A fiscalização do cumprimento ou não da legislação foi apontado pela deputada estadual Laura Sito como um dos desafios para a sua implementação. “Muitas instituições, principalmente as de caráter privado, burlam a lei. Sabemos que a saúde é (uma área) custosa e que os problemas que ouvimos quando (entidades) buscam emendas parlamentares são reais, mas precisamos garantir a condição dos profissionais que estão atuando na ponta. Infelizmente, o conjunto de ações de fiscalização é ainda muito limitado”, avaliou, acrescentando à lista a situação financeira alegada por muitos municípios, o que seria um reflexo da não aplicação, por parte do governo estadual, dos 12% da receita corrente líquida em ações de saúde pública.

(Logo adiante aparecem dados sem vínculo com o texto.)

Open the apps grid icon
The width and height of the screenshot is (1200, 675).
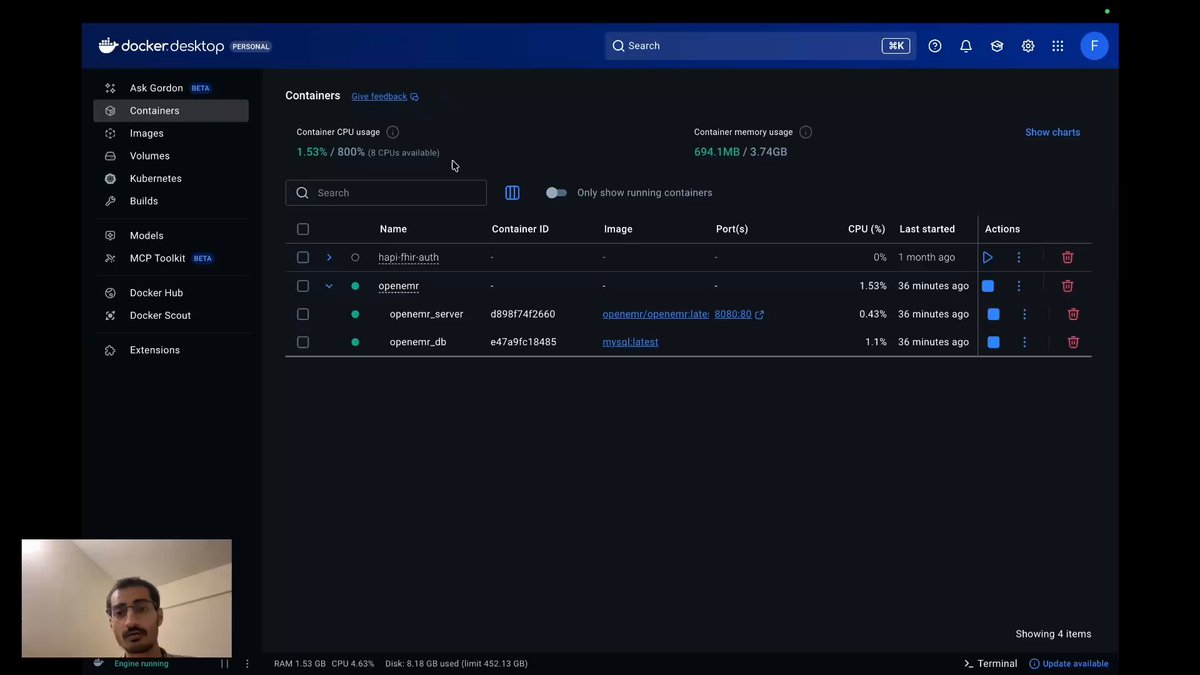pos(1057,46)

Estudos demonstram que o executivo gaúcho, por meio de subterfúgios contábeis, tem investido no máximo 9% na área, deixando de aplicar cerca de R$ 1,2 bilhão por ano no segmento. “Temos muitos colegas adoecendo mentalmente, gastando com psiquiatra e remédios controlados para conseguirem trabalhar. É uma necessidade urgente termos o respeito pela nossa profissão, pois cuidamos de pessoas e recebemos a exigência, correta, de oferecermos um tratamento humano aos pacientes. Mas aqueles que deveriam cuidar dos funcionários com humanidade não o fazem. Temos sobrecarga de trabalho e em muitos postos os funcionários não têm tempo de tomar água, de ir ao banheiro e nem lanchar. É um estresse, é horrível, pois a demanda é muito grande para poucos funcionários. Essa é uma luta de todos, pois não conseguiremos tratar humanamente um paciente se nós mesmos não tivermos esse tratamento”, declarou Ana Laura de Castro, técnica de enfermagem do Hospital Municipal São Vicente de Paulo.

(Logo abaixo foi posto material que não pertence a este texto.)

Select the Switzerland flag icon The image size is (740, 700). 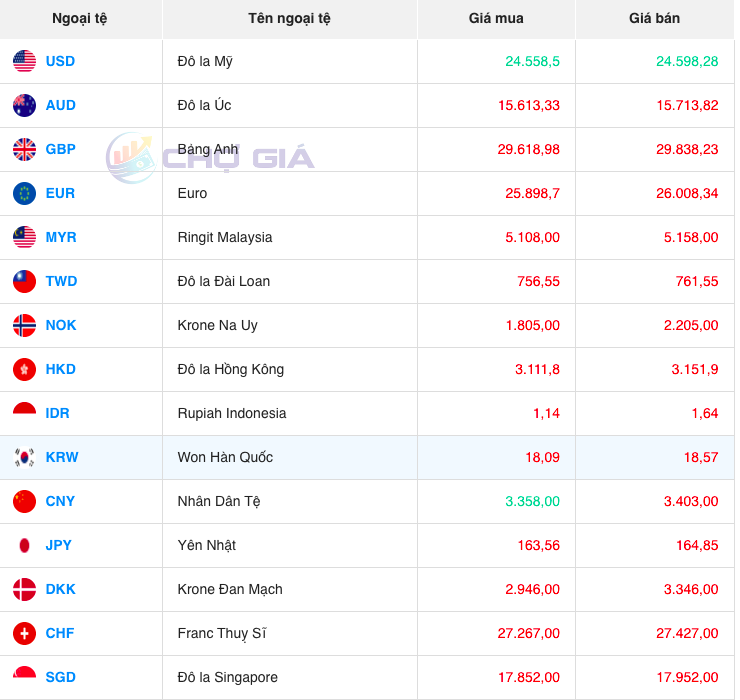point(24,633)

De acordo com Valdeci, além das audiências públicas que estão sendo realizadas no Estado, visitas técnicas a hospitais e diálogo com profissionais de todas as regiões estão ocorrendo para entender onde estão os entraves para o cumprimento da legislação. “Nosso objetivo é construir um relatório robusto, com encaminhamentos reais às autoridades competentes”, pontuou. Também participaram da audiência pública Adilson Szymanski, presidente Sindisaúde de Erechim; o vereador Edson Nascimento, representando o Legislativo municipal; as vereadoras Eva Valéria Marina Bernardes; Ismael Miranda e João Gilberto Santos, dirigentes do Sindicato dos Enfermeiros no Estado do RS (Sergs), além de representações dos mandatos da deputada federal Maria do Rosário e dos estaduais Miguel Rossetto e Luciana Genro.

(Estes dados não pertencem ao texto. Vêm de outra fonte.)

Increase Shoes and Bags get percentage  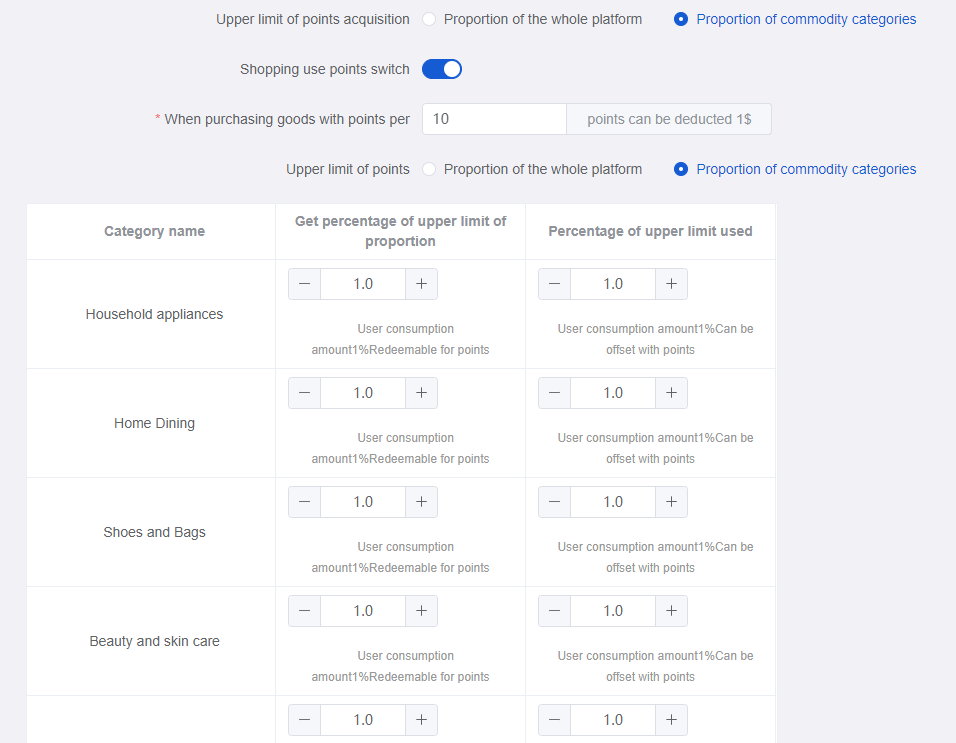[x=421, y=502]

FUNCIONAMENTO DA COMISSÃO – De acordo com o Regimento Interno do Parlamento gaúcho, a Comissão Especial tem prazo de quatro meses de funcionamento, período em que colhe informações, finalizando sua atuação com a apresentação de um relatório – previsto para agosto próximo – com sugestões e indicativos a gestores públicos, estado e, se for o caso, à própria União tanto para o cumprimento da legislação como por garantia de condições dignas de trabalho.